The Group of Seven richest democracies on Saturday sought to counter China’s growing influence by offering developing nations an infrastructure plan that would rival President Xi Jinping’s multi-trillion-dollar Belt and Road initiative.
The G7, whose leaders are meeting in southwestern England and who discussed strategic competition with Beijing, has been searching for a coherent response to the growing assertiveness of Xi after China’s surging economic and military rise over the past 40 years.
US President Joe Biden and other G7 leaders hope the plan, known as the Build Back Better World (B3W) initiative, will provide a transparent infrastructure partnership to help narrow the $40 trillion needed by developing nations by 2035, the White House said.
“This is not just about confronting or taking on China,” a senior official in Biden’s administration said. “But until now we haven’t offered a positive alternative that reflects our values, our standards and our way of doing business.” The G7 and its allies will use the initiative to mobilise private sector capital in areas such as climate, health and health security, digital technology, and gender equity and equality, the White House said.
It was not immediately clear how the plan would exactly work or how much capital it would ultimately allocate.
China’s Belt and Road Initiative (BRI) is a multi-trillion-dollar infrastructure scheme that Xi launched in 2013, involving development and investment initiatives that would stretch from Asia to Europe and beyond.
More than 100 countries have signed agreements with China to cooperate in BRI projects like railways, ports, highways and other infrastructure.
Critics say Xi’s plan to create a modern version of the ancient Silk Road trade route to link China with Asia, Europe and beyond is a vehicle for the expansion of Communist China.
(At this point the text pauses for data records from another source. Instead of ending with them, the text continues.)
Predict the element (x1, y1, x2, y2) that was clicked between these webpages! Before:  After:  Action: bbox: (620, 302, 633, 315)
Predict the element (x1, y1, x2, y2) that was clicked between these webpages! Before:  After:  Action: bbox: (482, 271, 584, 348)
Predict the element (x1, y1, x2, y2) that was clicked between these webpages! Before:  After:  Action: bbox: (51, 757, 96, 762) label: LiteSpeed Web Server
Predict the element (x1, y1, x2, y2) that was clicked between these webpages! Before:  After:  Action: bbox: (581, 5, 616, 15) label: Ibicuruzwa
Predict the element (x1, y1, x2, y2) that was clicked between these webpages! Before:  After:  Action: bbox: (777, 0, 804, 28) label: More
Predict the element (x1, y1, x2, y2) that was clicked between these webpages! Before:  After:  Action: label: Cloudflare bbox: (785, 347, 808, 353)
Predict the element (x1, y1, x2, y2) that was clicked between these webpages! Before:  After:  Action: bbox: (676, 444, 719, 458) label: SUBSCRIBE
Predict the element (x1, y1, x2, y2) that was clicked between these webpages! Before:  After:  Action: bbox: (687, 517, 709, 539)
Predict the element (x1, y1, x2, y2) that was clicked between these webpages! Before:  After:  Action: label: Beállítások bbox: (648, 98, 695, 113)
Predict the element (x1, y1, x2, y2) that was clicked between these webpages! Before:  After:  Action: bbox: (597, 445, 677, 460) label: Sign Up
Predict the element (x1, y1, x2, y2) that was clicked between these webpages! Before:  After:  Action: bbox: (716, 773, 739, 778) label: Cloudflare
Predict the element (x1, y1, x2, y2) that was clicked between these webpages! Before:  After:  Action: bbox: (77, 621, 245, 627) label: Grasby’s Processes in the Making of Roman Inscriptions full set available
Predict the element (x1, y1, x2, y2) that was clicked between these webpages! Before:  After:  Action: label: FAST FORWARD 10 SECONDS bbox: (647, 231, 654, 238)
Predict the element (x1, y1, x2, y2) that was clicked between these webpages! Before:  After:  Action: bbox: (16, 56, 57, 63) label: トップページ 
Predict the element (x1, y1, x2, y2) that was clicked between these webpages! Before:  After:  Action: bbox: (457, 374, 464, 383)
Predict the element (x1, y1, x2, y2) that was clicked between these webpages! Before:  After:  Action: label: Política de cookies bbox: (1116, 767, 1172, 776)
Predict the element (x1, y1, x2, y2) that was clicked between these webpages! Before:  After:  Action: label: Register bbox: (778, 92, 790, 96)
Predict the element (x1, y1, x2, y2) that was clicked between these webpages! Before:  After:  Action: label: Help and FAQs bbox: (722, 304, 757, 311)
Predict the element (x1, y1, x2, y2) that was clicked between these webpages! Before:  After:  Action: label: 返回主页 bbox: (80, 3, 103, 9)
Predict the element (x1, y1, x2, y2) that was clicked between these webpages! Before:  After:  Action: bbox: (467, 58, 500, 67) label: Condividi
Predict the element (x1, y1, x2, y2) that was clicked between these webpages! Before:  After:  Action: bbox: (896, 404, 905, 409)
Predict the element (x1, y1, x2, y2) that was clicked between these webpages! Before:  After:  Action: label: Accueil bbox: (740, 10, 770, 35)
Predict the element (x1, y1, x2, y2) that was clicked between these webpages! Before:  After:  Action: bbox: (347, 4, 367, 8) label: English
Beijing says such doubts betray the “imperial hangover” of many Western powers that humiliated China for centuries.
The re-emergence of China as a leading global power is considered to be one of the most significant geopolitical events of recent times, alongside the 1991 fall of the Soviet Union that ended the Cold War.
China in 1979 had an economy that was smaller than Italy’s, but after opening to foreign investment and introducing market reforms, it has become the world’s second-largest economy and is a global leader in a range of new technologies.
Leaders of the G7 — the United States, Canada, Britain, Germany, Italy, France and Japan — want to use their gathering in the seaside resort of Carbis Bay to show the world that the richest democracies can offer an alternative to China’s growing clout.
The US official said until now, the West had failed to offer a positive alternative to the “lack of transparency, poor environmental and labour standards, and coercive approach” of the Chinese government that had left many countries worse off.
According to a Refinitiv database, as of mid-last year, more than 2,600 projects at a cost of $3.7 trillion were linked to the Belt and Road Initiative, although the Chinese foreign ministry said last June that about 20% of projects had been seriously affected by the COVID-19 pandemic.
As part of the G7 plan, the United States will work with the US Congress to supplement existing development financing and to “collectively catalyze hundreds of billions of dollars of infrastructure investment,” the White House said.
G7 leaders meeting in Britain will endorse US President Joe Biden’s proposal for global minimum tax of at least 15% on corporations, White House national security adviser Jake Sullivan said on Twitter on Friday.
The US Treasury in May proposed a global minimum corporate tax of at least 15% to try to end a downward spiral of corporate tax rates.
“America is rallying the world to make big multinational corporations pay their fair share so we can invest in our middle class at home,” Sullivan tweeted.
By supporting the move, major economies are aiming to discourage multinationals from shifting profits - and tax revenues - to low-tax countries regardless of where their sales are made.
Current global tax rules date back to the 1920s and struggle with multinational tech giants that sell services remotely and attribute much of their profits to intellectual property held in low-tax jurisdictions.
US tech giants such as Facebook and Amazon could benefit from the agreement to create a global minimum 15% corporate tax rate if the final deal also scraps increasingly popular digital services taxes, according to industry lobbyists. The decision had been expected after G7 finance officials backed a tax rate of at least 15% during a meeting on June 5. The US Treasury has said the G7’s endorsement will provide momentum for advancing negotiations towards a broader G20 finance meeting in July in Italy.